Extracted information:
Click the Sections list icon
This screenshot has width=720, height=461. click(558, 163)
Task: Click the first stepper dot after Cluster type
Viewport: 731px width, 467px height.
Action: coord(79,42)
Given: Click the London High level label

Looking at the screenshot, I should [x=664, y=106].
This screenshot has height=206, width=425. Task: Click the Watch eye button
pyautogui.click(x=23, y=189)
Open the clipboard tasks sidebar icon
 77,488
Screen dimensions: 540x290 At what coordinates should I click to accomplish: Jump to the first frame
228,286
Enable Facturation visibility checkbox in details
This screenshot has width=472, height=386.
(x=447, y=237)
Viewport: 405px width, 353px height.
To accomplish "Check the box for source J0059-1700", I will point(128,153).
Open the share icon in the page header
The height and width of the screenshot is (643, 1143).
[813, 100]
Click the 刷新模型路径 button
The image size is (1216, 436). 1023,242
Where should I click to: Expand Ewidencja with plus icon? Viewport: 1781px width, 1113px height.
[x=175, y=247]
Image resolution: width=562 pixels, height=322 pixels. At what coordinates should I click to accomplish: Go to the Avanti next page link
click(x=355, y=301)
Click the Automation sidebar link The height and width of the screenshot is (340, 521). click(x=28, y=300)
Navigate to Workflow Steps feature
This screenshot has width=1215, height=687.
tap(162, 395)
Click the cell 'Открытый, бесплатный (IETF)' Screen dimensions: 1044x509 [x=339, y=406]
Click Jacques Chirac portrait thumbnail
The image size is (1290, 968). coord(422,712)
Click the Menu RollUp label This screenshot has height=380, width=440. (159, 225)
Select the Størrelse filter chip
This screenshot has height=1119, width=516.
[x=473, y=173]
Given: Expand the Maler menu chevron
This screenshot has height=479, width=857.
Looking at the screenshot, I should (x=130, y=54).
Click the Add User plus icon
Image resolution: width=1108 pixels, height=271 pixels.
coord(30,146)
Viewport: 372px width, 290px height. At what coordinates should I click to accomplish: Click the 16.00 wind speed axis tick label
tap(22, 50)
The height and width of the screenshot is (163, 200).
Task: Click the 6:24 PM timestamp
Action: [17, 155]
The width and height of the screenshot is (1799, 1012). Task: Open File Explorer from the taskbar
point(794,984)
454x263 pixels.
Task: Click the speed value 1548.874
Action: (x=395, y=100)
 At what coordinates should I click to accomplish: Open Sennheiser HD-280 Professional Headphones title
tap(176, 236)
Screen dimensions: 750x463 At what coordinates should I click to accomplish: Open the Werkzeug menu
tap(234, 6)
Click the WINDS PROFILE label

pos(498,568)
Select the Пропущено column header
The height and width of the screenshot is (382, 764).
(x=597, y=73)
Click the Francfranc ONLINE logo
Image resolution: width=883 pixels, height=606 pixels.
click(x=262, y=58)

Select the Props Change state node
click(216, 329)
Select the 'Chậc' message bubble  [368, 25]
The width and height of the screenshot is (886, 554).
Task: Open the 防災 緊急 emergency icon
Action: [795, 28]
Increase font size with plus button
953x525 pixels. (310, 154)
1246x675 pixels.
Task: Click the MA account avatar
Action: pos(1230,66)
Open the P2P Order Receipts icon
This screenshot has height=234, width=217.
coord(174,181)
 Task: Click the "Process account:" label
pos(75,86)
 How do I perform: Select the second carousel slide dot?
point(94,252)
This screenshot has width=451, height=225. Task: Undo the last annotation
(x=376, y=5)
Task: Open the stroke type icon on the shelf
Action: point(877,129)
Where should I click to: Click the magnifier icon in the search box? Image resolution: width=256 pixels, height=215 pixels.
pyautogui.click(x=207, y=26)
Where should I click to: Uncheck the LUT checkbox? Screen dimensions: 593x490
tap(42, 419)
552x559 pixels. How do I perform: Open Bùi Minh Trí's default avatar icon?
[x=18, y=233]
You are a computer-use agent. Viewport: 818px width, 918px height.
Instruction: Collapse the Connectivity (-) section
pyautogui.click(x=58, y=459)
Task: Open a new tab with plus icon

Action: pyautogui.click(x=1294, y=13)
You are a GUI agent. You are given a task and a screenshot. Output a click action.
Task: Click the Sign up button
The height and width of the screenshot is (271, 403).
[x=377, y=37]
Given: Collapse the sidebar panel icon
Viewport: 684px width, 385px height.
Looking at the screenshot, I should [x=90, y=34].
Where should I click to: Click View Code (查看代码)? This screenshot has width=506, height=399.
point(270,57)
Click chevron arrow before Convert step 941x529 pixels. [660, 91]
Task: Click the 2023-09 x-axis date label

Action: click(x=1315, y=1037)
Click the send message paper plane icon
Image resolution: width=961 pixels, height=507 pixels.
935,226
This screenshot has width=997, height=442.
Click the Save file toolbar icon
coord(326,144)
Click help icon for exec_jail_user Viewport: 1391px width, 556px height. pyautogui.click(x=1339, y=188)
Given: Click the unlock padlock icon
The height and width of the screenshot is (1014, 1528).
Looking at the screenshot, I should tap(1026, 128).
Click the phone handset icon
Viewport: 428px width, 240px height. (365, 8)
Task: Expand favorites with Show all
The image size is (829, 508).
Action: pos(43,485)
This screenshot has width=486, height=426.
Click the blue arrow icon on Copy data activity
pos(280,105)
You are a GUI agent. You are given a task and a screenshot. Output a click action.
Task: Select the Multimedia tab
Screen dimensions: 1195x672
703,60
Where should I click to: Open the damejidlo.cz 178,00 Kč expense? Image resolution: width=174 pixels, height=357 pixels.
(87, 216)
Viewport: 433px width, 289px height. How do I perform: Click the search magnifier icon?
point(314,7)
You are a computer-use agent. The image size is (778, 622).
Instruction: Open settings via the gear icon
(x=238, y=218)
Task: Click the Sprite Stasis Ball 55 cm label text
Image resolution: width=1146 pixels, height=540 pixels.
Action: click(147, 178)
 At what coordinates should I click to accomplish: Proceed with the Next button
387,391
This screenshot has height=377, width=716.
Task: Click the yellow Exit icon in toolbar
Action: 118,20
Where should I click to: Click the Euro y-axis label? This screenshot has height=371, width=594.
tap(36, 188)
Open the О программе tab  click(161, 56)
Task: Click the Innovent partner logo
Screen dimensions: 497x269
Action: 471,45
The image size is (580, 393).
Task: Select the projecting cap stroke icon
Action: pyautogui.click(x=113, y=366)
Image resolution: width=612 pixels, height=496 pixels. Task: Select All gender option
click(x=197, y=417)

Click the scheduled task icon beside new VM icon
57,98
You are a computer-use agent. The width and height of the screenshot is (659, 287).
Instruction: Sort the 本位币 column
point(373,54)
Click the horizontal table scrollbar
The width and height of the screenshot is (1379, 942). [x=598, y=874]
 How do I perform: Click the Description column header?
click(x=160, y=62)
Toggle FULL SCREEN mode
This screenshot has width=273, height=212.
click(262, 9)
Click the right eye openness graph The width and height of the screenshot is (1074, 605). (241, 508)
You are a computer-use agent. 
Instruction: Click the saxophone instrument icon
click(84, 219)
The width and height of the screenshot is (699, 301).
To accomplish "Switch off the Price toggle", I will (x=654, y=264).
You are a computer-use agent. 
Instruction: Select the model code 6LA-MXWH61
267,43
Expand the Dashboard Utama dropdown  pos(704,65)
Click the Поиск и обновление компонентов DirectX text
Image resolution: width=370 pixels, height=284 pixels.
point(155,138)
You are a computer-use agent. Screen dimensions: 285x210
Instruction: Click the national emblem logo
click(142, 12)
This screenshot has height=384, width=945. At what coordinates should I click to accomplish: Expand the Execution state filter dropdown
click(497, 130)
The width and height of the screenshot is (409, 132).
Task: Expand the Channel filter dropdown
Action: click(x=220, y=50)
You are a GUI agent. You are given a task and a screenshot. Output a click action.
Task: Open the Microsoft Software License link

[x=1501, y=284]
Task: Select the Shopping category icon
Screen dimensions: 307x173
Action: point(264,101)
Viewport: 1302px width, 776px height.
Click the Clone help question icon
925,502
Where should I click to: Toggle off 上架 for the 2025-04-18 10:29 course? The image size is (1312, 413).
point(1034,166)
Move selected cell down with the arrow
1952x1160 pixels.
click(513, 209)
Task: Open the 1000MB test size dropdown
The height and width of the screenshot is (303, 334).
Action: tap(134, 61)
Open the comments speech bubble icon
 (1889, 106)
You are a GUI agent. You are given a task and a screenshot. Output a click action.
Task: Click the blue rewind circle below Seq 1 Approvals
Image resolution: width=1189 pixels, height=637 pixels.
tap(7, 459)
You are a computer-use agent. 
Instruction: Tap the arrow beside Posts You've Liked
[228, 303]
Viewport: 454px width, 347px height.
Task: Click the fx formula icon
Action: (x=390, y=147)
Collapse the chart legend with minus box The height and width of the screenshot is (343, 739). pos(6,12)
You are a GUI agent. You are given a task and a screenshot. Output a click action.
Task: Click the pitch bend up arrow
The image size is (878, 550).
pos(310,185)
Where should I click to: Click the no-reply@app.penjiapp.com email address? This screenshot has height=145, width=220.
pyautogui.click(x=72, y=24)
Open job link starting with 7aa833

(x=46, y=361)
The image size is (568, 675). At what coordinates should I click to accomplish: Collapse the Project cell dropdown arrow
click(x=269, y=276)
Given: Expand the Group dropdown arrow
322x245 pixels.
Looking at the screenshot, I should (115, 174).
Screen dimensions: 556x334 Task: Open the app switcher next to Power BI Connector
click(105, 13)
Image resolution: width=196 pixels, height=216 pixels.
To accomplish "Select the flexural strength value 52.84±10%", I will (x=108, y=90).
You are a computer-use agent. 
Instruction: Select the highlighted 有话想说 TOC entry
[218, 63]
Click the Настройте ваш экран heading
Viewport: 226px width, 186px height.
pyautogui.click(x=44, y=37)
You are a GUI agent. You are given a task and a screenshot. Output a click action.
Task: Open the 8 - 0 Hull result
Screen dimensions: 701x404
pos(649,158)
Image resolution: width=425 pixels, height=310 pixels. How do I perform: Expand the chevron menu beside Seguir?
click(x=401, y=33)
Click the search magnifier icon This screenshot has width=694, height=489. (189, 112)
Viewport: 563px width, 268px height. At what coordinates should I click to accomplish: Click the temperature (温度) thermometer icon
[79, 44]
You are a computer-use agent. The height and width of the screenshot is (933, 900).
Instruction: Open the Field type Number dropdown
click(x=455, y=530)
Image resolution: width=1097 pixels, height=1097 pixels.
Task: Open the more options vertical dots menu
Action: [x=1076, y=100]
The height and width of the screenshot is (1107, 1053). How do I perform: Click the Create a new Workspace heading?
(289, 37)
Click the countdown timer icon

Description of the task: Output the lines above again without changes, starting at the line that contains "Task: Open the 1000MB test size dropdown" and stopping after the line that contains "tap(7, 459)".

Worked solution:
Task: Open the 1000MB test size dropdown
The height and width of the screenshot is (303, 334).
Action: tap(134, 61)
Open the comments speech bubble icon
 (1889, 106)
You are a GUI agent. You are given a task and a screenshot. Output a click action.
Task: Click the blue rewind circle below Seq 1 Approvals
Image resolution: width=1189 pixels, height=637 pixels.
tap(7, 459)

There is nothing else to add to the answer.